Electric drives that are as compact as possible are in demand for a wide range of applications. In addition to use as positioning drives in medical technology or robotics, such drives are also increasingly being applied in means of transport such as electric bicycles [Bos22] or electric scooters.

In order to make such applications resource-efficient, the material needed must be kept as low as possible. Therefore, lightweight design concepts are imperative. The coupling of electric motor and gearbox creates a high potential for weight and cost savings, as this usually allows a significantly smaller motor to be installed than with a direct-drive electric motor. Crossed helical, worm and bevel gearboxes offer many advantages for such applications due to the high transmission ratio possible in a single stage. Crossed helical and bevel gear units also offer a freely selectable axle angle. With these features, space-saving and resource-efficient drives can be developed. In addition, gears made of plastic can be operated without lubrication within suitable materials and operating conditions and also offer great potential for weight and resource savings, low-vibration and low-noise drive acoustics, and cost-effective manufacturing.

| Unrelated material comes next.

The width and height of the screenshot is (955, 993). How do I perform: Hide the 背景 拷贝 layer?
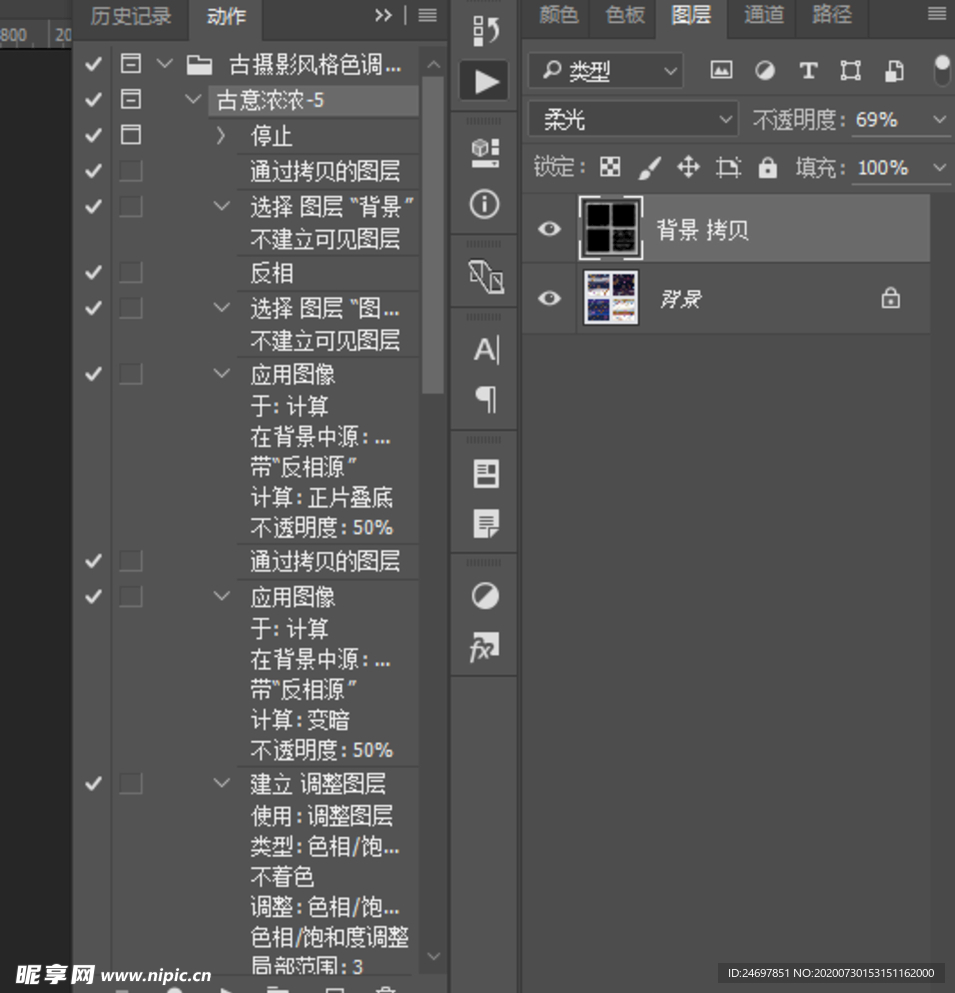click(548, 228)
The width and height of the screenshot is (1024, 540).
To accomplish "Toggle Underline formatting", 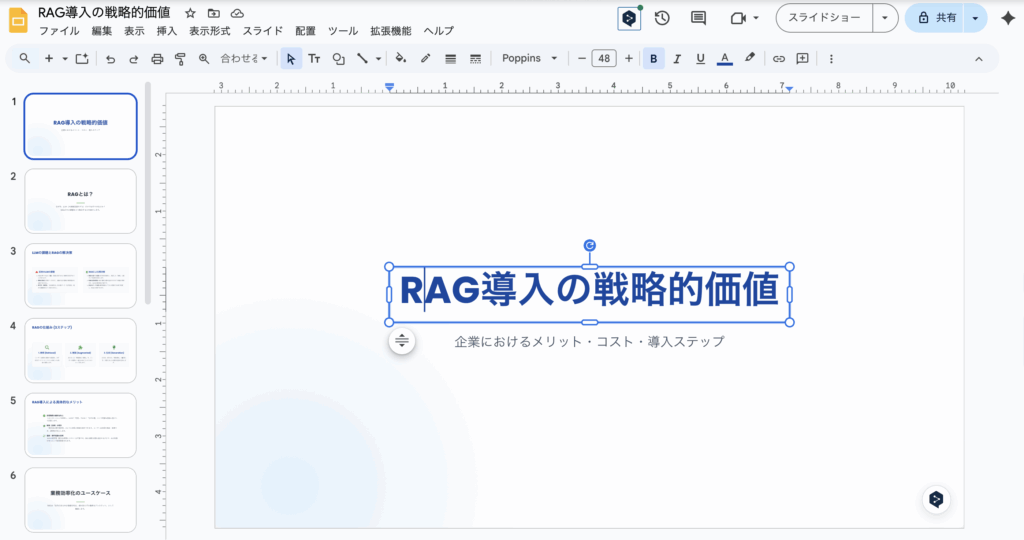I will pyautogui.click(x=700, y=59).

At the present time, polymer gears with crossed axles have only been studied to a limited extent scientifically [Bar00, Pec11, Was05] and there are only isolated, partly limited approaches for load carrying capacity calculation and testing [VDI14]. At the same time, plastic gears allow a very free geometry design, which results in a high optimization potential for the efficiency and the load carrying capacity and thus for the power density. In addition, the selection and development of suitable materials and lubricants offers further opportunities to improve the properties of these gears. Consequently, there is a great potential for optimizing weight and efficiency of plastic gears, which are often produced in very large quantities. The basis for such optimizations is a method for reproducible and comparable testing and design, but this is not yet available in this form. For plastic gears with crossing axles, a flexible test rig concept is to be developed and implemented within the scope of this project. This allows to investigate different types and sizes of gears. On the basis of experimental investigations, a standardized test method for plastic gears with crossed axles is to be developed.